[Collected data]
>> BEGIN
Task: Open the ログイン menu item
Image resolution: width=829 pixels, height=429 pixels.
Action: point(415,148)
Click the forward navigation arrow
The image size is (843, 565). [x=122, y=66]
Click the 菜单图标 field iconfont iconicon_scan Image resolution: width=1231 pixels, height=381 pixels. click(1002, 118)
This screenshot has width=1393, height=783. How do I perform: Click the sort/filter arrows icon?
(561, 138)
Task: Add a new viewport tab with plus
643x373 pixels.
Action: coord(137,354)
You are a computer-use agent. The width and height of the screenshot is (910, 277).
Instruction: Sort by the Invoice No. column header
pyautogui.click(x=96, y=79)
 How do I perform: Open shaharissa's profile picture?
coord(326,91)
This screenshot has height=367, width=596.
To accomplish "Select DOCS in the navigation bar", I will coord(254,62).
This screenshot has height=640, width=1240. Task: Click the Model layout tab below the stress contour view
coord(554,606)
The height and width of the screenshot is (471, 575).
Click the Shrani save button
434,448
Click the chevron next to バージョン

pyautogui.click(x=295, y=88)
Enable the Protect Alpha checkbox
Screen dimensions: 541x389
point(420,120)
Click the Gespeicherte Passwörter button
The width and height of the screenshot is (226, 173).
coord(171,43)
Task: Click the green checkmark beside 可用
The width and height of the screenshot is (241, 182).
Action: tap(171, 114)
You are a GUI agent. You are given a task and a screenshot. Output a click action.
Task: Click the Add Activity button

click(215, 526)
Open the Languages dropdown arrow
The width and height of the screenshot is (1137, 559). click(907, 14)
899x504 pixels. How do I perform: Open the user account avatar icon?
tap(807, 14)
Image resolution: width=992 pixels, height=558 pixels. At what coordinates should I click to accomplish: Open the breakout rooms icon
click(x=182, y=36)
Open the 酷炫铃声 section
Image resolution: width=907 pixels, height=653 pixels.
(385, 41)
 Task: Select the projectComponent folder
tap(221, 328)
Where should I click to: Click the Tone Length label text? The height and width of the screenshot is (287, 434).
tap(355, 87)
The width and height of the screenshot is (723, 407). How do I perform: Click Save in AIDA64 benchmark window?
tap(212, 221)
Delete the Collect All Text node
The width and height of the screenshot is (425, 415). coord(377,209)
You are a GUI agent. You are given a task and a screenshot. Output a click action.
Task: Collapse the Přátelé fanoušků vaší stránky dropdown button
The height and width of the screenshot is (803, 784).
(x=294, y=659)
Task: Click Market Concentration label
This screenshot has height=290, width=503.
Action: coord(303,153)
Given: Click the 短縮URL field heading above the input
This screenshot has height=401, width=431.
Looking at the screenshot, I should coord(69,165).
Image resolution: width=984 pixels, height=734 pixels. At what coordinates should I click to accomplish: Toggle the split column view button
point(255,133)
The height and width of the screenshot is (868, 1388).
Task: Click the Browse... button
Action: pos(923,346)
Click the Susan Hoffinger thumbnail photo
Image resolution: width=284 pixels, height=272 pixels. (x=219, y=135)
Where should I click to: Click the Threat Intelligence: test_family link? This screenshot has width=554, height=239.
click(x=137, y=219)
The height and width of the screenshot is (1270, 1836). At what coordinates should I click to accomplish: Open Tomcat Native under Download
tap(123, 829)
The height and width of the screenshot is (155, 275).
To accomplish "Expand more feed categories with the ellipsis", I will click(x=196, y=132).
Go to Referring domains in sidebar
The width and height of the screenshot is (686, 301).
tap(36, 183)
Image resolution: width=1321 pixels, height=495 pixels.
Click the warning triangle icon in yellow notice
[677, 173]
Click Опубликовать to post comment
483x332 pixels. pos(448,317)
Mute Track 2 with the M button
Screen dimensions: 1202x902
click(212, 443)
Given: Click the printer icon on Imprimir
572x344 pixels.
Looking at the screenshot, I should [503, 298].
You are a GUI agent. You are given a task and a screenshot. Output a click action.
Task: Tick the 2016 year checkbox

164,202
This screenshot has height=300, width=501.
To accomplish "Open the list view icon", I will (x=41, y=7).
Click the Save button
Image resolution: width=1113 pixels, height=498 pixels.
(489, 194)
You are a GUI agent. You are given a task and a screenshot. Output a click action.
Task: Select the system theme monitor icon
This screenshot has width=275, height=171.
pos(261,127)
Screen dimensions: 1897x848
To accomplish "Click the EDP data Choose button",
>> END
Rewrite the data from the line containing "Image resolution: width=1321" through the end, changing "Screen dimensions" to "Display size" and leaving all other text unchanged.

> [Output of the task]:
Image resolution: width=1321 pixels, height=495 pixels.
Click the warning triangle icon in yellow notice
[677, 173]
Click Опубликовать to post comment
483x332 pixels. pos(448,317)
Mute Track 2 with the M button
Display size: 1202x902
click(212, 443)
Given: Click the printer icon on Imprimir
572x344 pixels.
Looking at the screenshot, I should [503, 298].
You are a GUI agent. You are given a task and a screenshot. Output a click action.
Task: Tick the 2016 year checkbox

164,202
This screenshot has height=300, width=501.
To accomplish "Open the list view icon", I will (x=41, y=7).
Click the Save button
Image resolution: width=1113 pixels, height=498 pixels.
(489, 194)
You are a GUI agent. You are given a task and a screenshot. Output a click action.
Task: Select the system theme monitor icon
This screenshot has width=275, height=171.
pos(261,127)
Display size: 1897x848
To accomplish "Click the EDP data Choose button",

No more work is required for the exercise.